Lava from Guatemala’s Pacaya volcano flowing into communities

People stand on the edge of slowly moving lava coming from the Pacaya volcano near El Patrocinio village. Photograph: Moisés Castillo/AP

Since February, lava from the Pacaya volcano in Guatemala has been sinisterly flowing towards small communities around the volcano.

The lava is just two and a half blocks away the community of San José el Rodeo and the residents there are scared.

“These last three days the lava stopped; we hope it stays there,” Emma Quezada, a 38-year-old resident told the news outlet.

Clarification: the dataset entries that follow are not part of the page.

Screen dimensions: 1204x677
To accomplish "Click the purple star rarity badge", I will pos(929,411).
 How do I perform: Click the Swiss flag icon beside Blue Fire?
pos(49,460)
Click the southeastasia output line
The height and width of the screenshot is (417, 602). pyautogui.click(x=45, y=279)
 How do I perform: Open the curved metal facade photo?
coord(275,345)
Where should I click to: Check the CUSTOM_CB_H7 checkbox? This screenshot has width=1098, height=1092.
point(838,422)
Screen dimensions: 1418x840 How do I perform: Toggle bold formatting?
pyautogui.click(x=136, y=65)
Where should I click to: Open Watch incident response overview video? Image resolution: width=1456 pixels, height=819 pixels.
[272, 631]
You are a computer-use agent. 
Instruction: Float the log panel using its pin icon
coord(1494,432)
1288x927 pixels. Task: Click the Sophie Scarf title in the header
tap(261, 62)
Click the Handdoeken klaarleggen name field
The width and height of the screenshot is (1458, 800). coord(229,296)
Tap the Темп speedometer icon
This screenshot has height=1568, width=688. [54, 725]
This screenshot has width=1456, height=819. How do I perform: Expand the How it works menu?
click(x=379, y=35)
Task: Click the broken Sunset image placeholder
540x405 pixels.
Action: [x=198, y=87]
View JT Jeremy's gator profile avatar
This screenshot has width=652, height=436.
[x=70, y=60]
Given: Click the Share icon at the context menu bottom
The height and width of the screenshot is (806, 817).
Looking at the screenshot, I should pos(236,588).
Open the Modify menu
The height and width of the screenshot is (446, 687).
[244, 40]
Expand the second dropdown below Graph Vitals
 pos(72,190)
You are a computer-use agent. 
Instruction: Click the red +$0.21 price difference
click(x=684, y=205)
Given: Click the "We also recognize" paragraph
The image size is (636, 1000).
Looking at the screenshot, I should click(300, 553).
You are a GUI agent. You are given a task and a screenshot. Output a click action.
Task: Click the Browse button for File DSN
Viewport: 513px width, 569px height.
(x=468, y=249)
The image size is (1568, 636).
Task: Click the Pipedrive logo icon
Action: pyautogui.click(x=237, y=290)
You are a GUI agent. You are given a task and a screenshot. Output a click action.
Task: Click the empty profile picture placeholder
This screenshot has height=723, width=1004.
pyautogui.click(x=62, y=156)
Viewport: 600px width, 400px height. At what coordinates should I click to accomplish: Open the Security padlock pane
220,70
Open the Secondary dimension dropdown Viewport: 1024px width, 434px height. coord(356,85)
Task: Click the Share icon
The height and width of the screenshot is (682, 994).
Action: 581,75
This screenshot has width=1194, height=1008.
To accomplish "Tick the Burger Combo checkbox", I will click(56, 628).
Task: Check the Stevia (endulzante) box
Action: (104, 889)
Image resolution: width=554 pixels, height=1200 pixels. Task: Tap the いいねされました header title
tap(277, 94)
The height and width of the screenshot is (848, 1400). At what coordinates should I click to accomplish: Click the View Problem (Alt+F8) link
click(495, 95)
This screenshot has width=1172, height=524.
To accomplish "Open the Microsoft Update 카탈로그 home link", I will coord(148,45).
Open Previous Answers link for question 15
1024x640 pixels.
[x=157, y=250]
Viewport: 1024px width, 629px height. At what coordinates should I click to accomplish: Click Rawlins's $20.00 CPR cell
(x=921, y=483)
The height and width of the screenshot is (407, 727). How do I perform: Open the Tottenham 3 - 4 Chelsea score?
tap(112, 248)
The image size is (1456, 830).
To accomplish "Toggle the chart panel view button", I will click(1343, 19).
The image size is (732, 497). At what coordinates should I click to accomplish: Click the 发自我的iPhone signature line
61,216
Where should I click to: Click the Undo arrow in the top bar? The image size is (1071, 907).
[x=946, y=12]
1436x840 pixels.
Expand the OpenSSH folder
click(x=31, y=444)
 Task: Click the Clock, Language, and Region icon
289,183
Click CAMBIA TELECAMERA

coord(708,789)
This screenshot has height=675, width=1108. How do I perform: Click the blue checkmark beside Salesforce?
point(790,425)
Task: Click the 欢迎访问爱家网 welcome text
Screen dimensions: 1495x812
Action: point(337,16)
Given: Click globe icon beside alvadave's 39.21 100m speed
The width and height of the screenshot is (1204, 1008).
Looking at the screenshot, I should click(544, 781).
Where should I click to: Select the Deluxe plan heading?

And although local authorities have warned residents of the communities to relocate, they are not willing to.

“As if you’re going to go from here to a little piece of land!” she Quezada. “Maybe we don’t have a great thing here, but we live in blessed peace, we don’t face any other danger, not even thieves … The options they give you don’t compare with what we have here.”

The Pacaya volcano rises 8,372ft (2,552 meters) between the departments of Guatemala and Escuintla, south of the capital. It is a popular tourist destination and 21 communities surround it.

A chasm opened two months ago in one of the volcano’s flanks and lava began to flow, now stretching at least three miles (5km). At the same time, ash and gases spewed from its crater.

And even if the lava doesn’t reach their homes, the ash has damaged their corn crops and the pastures where their cows graze.